Rechtsanwalt Kanzlei Schnepper Melcher in Freiburg

Behindertentestament: Rechte von betreuten Erben gestärkt

Mit einem Beschluss des OLG Zweibrücken vom 23.11.2020 zum Az.: 3 W 58/20 wurden die Rechten von unter Betreuung stehenden Personen gestärkt:

Nach einer Vorschrift im Notarkosten-Gesetz (GNotKG Nr. 11101 des Kostenverzeichnisses) ist eine wertabhängige Jahresgebühr für jedes angefangene Kalenderjahr einer Dauerbetreuung zu erheben, sofern die Betreuung das Vermögen zum Gegenstand hat und das Vermögen nach Abzug der Verbindlichkeiten mehr als € 25.000,00 beträgt.

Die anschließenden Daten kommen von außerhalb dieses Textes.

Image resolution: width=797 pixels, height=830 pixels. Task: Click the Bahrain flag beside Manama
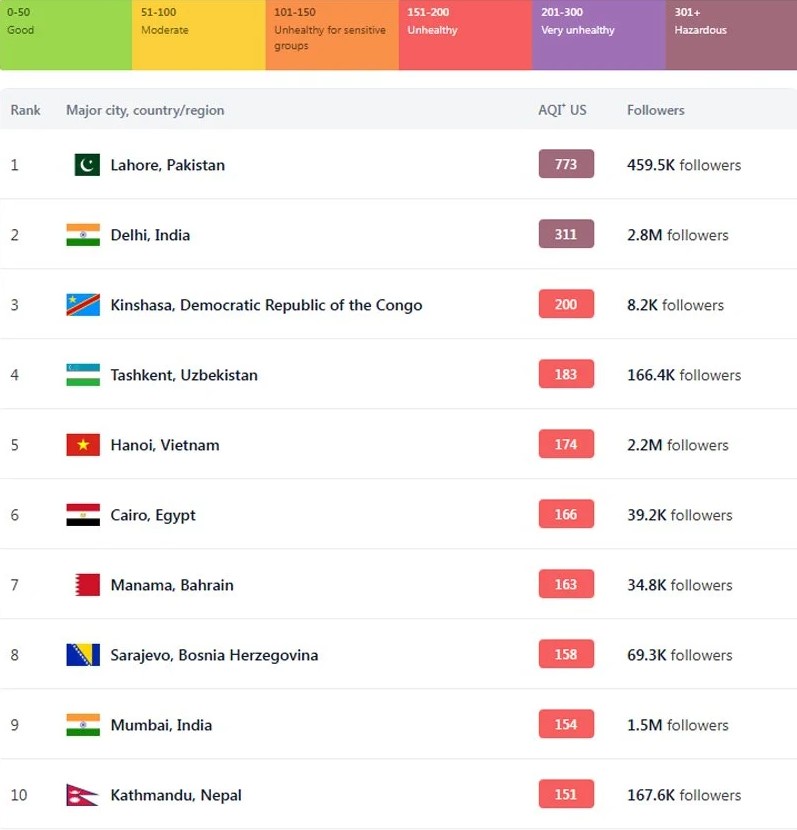(x=87, y=585)

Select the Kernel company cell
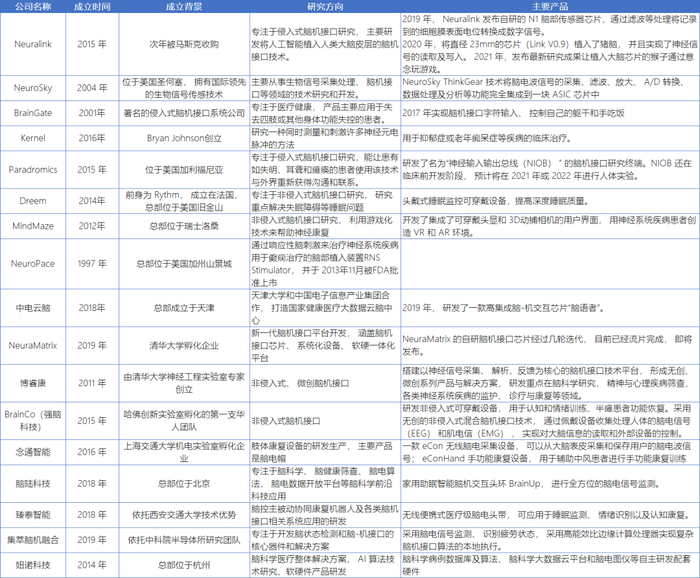pos(33,138)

Ein selbst genutztes Hausgrundstück wird hierbei nicht mitgerechnet.

In dem von dem Gericht entschiedenen Fall war der Betreute mittels eines sog. “Behindertentestaments” nicht befreiter Vorerbe eines Vermögens von über € 500.000,00 seiner Eltern geworden und wurde vom Sozialamt zu einer jährlichen Gerichtsgebühr von € 1.320,00 herangezogen. Der Nachlass unterliegt einer Dauertestamentsvollstreckung und sowohl die Vermögenssubstanz als auch die Vermögenserträge sind dadurch dem Betreuten entzogen; allein der Testamentsvollstrecker kann im Rahmen der Vorgaben des Erblassers über das Vermögen verfügen.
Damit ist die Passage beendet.